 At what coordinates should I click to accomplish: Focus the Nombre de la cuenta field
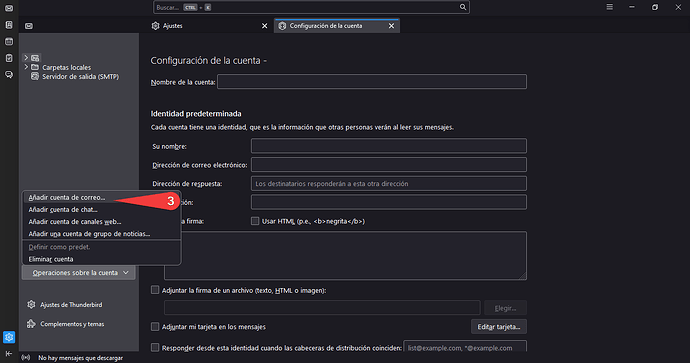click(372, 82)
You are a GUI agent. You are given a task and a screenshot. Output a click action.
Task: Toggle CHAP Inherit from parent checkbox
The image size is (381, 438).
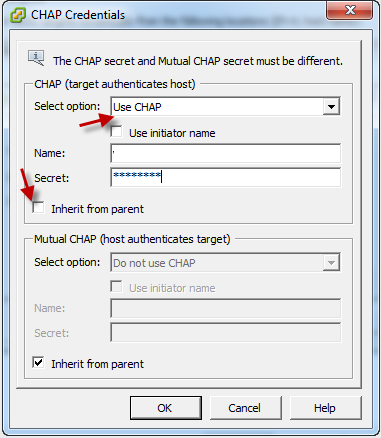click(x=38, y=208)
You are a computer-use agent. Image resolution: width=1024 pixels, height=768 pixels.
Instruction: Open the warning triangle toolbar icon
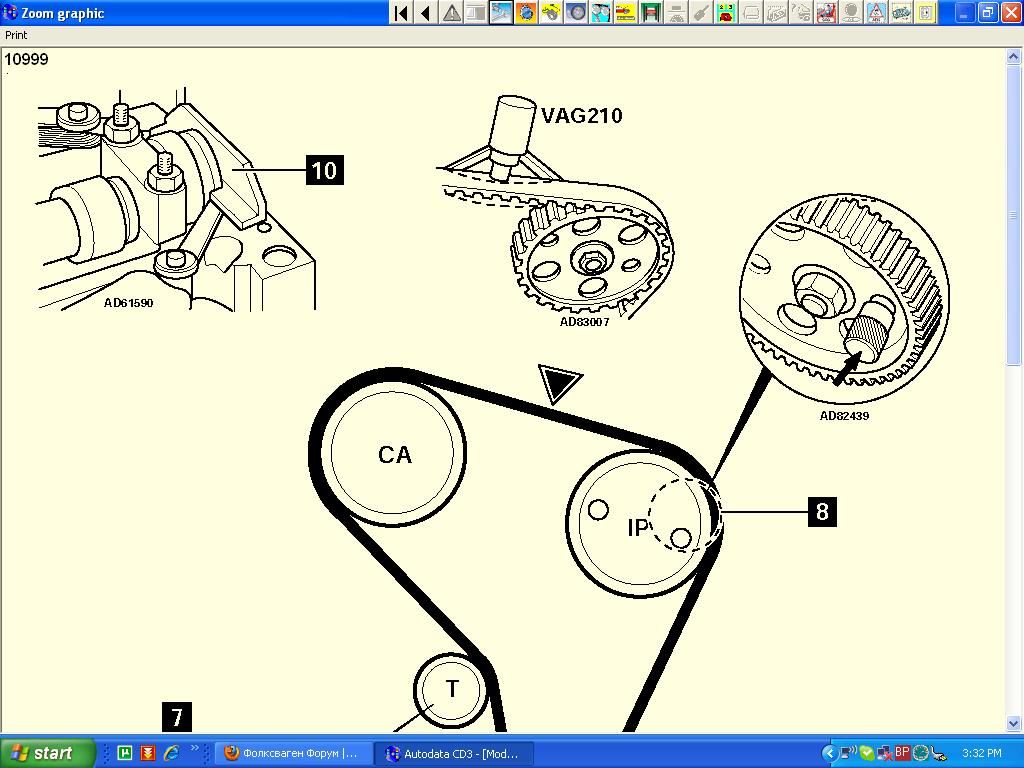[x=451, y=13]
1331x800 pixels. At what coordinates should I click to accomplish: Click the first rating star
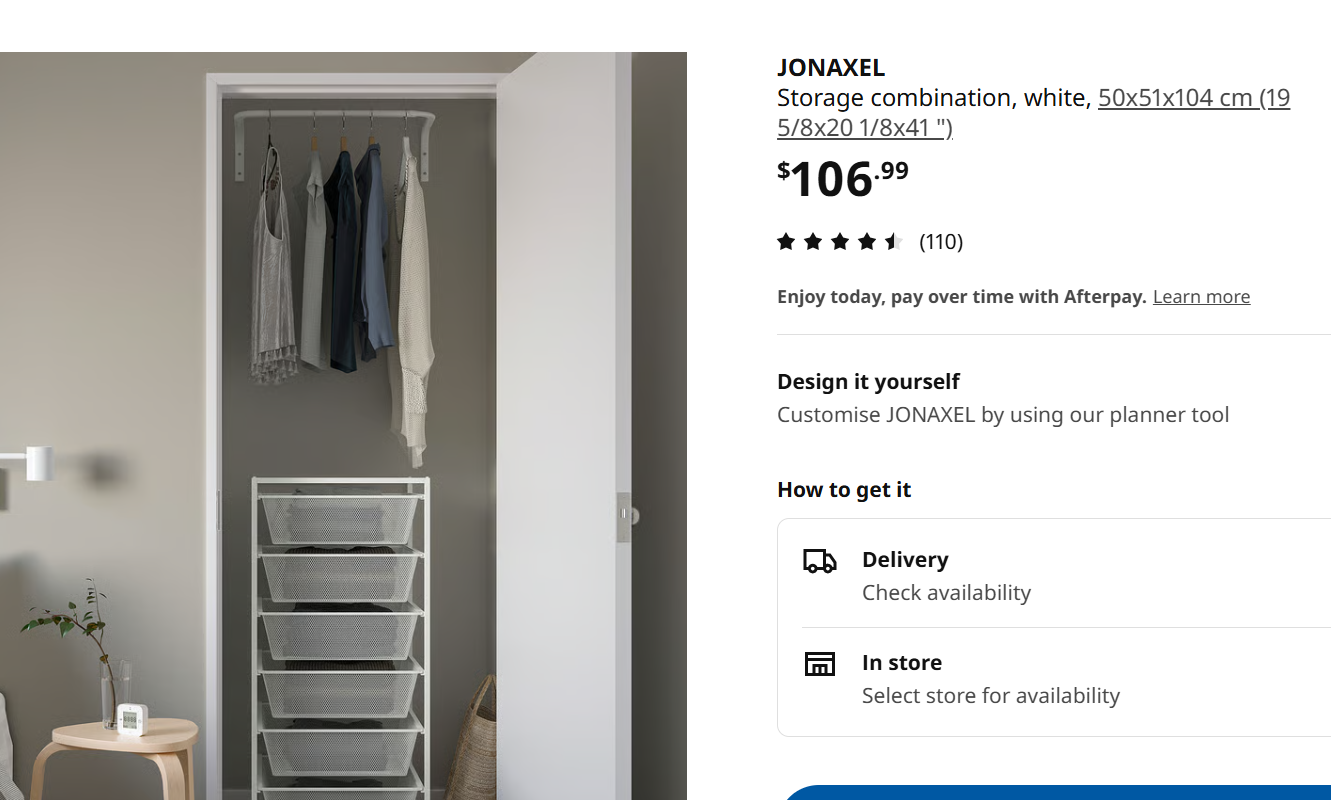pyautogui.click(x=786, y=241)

◆ **Exercise directions**
Write the listing out in full, exactly; no images.

◆ **Finished exercise**
 At what coordinates should I click to accomplish: Focus the Nombre de la cuenta field
click(372, 82)
You are a GUI agent. You are given a task and a screenshot. Output a click action.
Task: Toggle CHAP Inherit from parent checkbox
The image size is (381, 438).
click(x=38, y=208)
You are a computer-use agent. Image resolution: width=1024 pixels, height=768 pixels.
Instruction: Open the warning triangle toolbar icon
[x=451, y=13]
1331x800 pixels. At what coordinates should I click to accomplish: Click the first rating star
pyautogui.click(x=786, y=241)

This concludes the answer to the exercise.